Time to Exercise Your Prayer Life
About fifteen years ago my husband and I started praying together out loud during our morning walks–to save time, to energize our bodies, to revitalize our spirits, and to enjoy some intimate moments before going off to work. And quite honestly, it was a great way to take care of two important things at once–exercise and prayer! There were no books on the topic that I knew of, and I had not heard of anyone who combined praying and walking (except cloistered nuns or monks, perhaps). In recent years, however, prayer walks have become something of a phenomenon.
Author Janet McHenry made it the focus of two of her books: PrayerWalk and Daily PrayerWalk. Recently I had the opportunity to speak with Janet about this growing trend–especially among women.
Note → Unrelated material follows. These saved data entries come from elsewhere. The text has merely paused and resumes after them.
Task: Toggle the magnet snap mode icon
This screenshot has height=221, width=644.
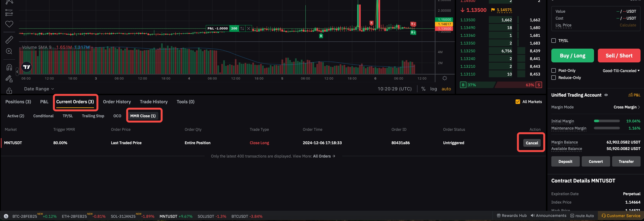Action: pos(9,67)
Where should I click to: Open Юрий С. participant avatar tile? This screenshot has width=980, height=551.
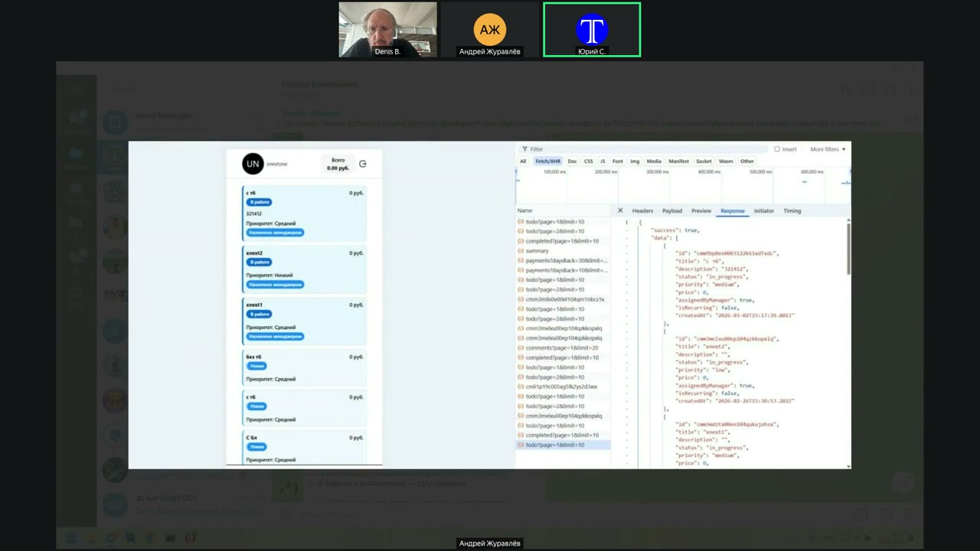point(592,30)
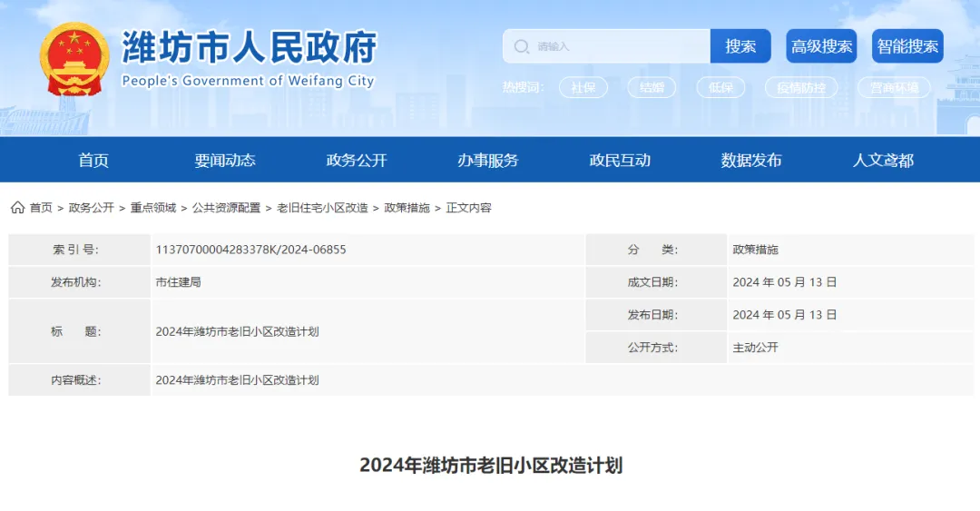
Task: Click 公共资源配置 breadcrumb link
Action: [226, 208]
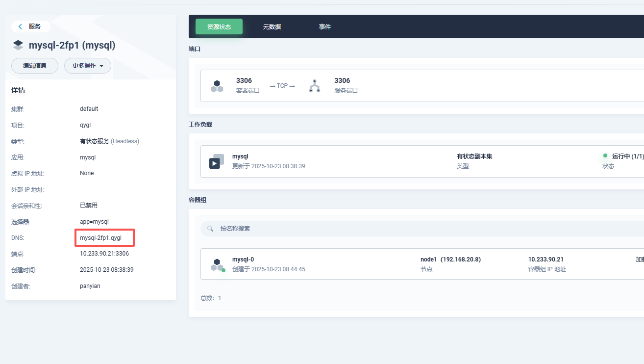Screen dimensions: 644x364
Task: Click the container port hexagon icon
Action: [217, 86]
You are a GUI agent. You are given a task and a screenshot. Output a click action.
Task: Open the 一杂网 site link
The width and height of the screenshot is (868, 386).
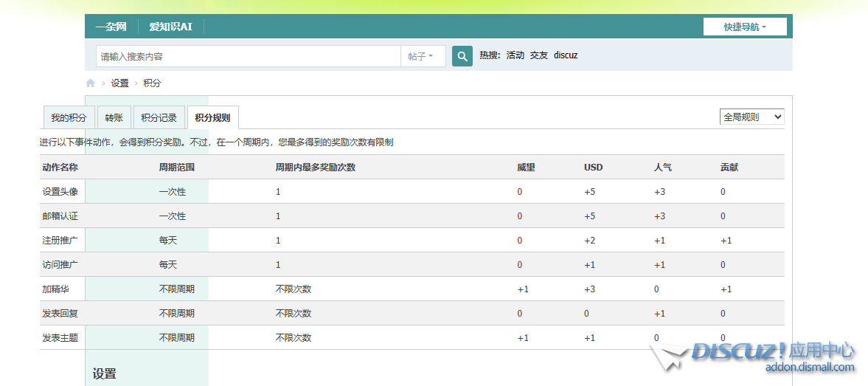(x=111, y=27)
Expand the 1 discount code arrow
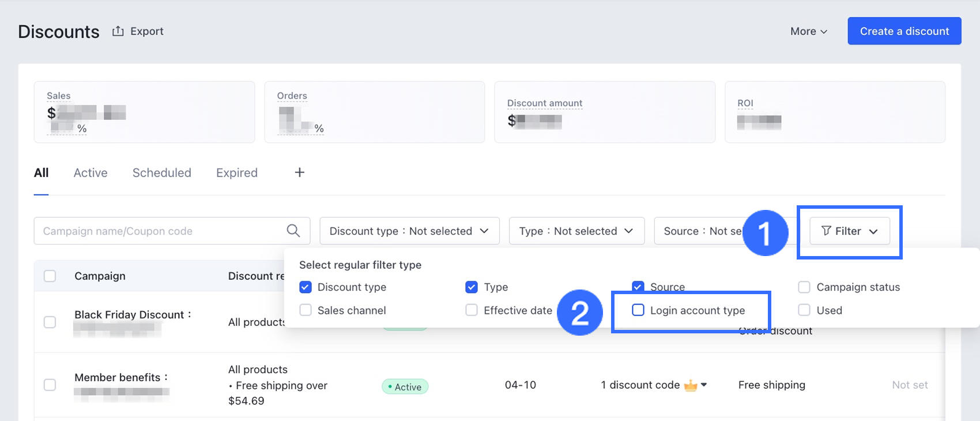 [x=704, y=385]
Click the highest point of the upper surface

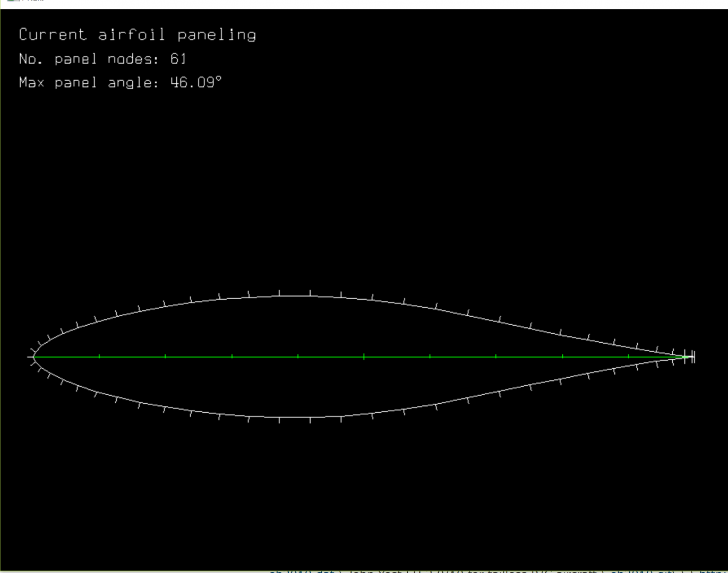click(x=295, y=296)
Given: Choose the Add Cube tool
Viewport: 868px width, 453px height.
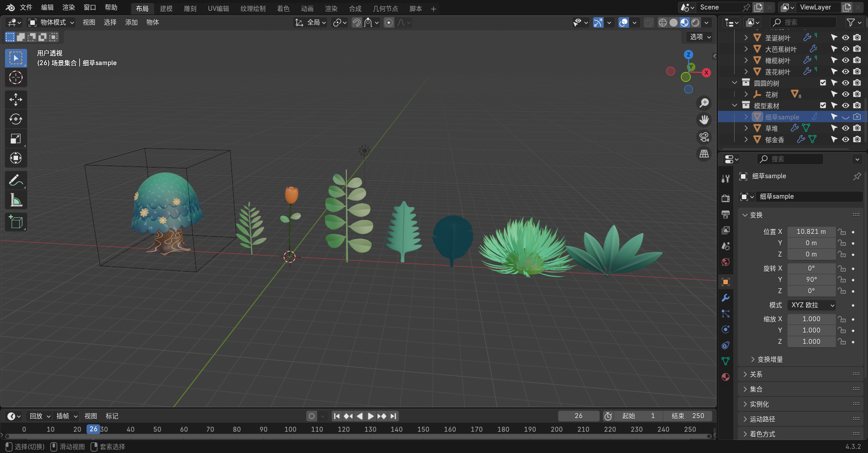Looking at the screenshot, I should click(16, 222).
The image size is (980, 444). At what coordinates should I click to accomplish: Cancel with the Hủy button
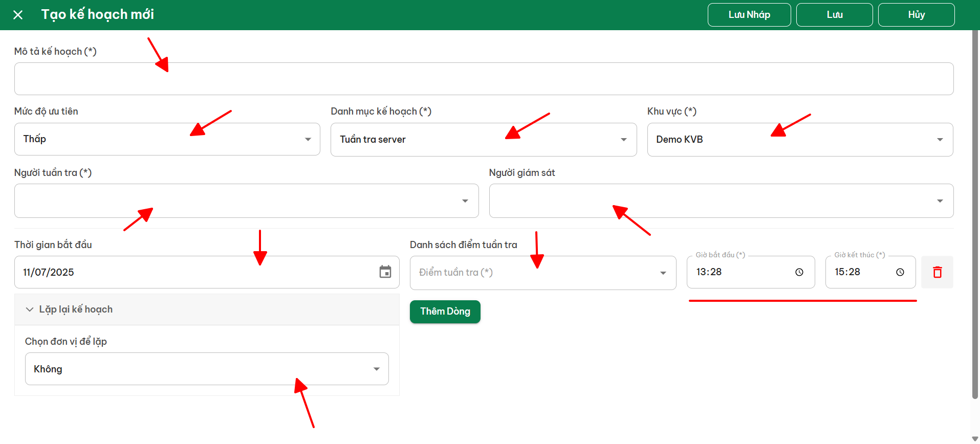tap(917, 15)
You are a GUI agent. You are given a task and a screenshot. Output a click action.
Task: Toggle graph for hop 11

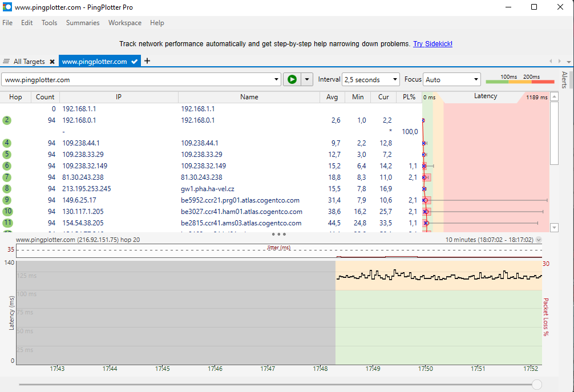point(7,223)
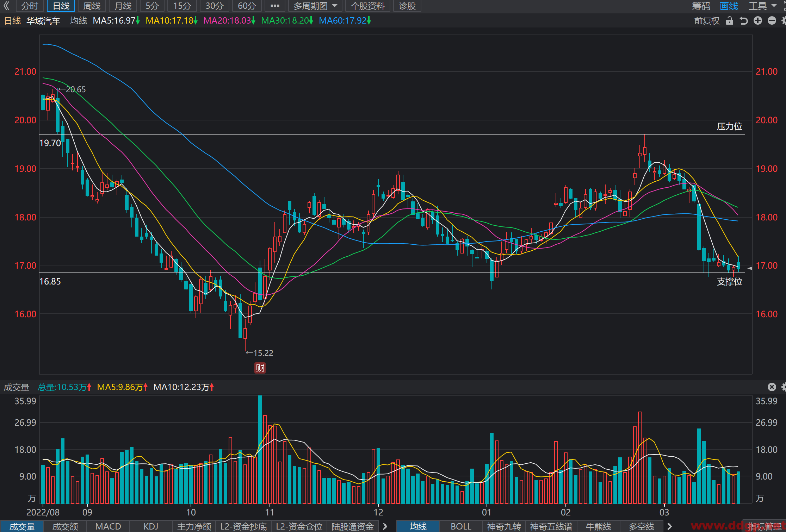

“How do you define prayerwalking?” I asked.
“Prayerwalking is praying for whatever God puts within your eyesight. Steve Hawthorne, another writer on prayerwalking says it’s praying ‘on site with insight.’ And I agree–you trust God to help you see the needs as you walk, and then pray accordingly.”
Janet said she has experienced some profound results–physically and spiritually–as a result of her own prayerwalks. “I lost weight and dress sizes,” she said. Aches and pains in her joints vanished, and she noticed more energy throughout her day.
“The depression that clouded most of my adult life has disappeared, and fears that prevented me from boldly stepping out and doing God’s will no longer control me. I feel whole–in fact, my entire countenance has changed,” she added, smiling as she spoke.
Janet is as aware as anyone of how precious time is. “I work full-time as a high school English teacher, have four active, involved kids, and write and speak,” she said.
“What we need, however, is a new orientation as we’re deciding to seek a deeper relationship with God. I now intentionally decide to live my day around the time I spend with Him, instead of the other way around.”
To accomplish this, Janet walks an hour each weekday beginning at 5 a.m. and to make that happen she’s let go of many things that were in the way–such as regular night meetings, lengthy phone conversations, internet time and television (which she has not watched for over 20 years)!
Janet said that meeting her “Personal Trainer each morning is more important than any of that.” She claims that if we don’t communicate with the Creator, how can we expect to convince others of His importance to us.
I asked Janet about the benefits of prayerwalking with a partner–a spouse, for example, or a friend or one’s child. “There are definite plusses to walking with someone else,” she said. “A partner provides accountability, companionship, safety, and additional insight and agreement as you pray together.”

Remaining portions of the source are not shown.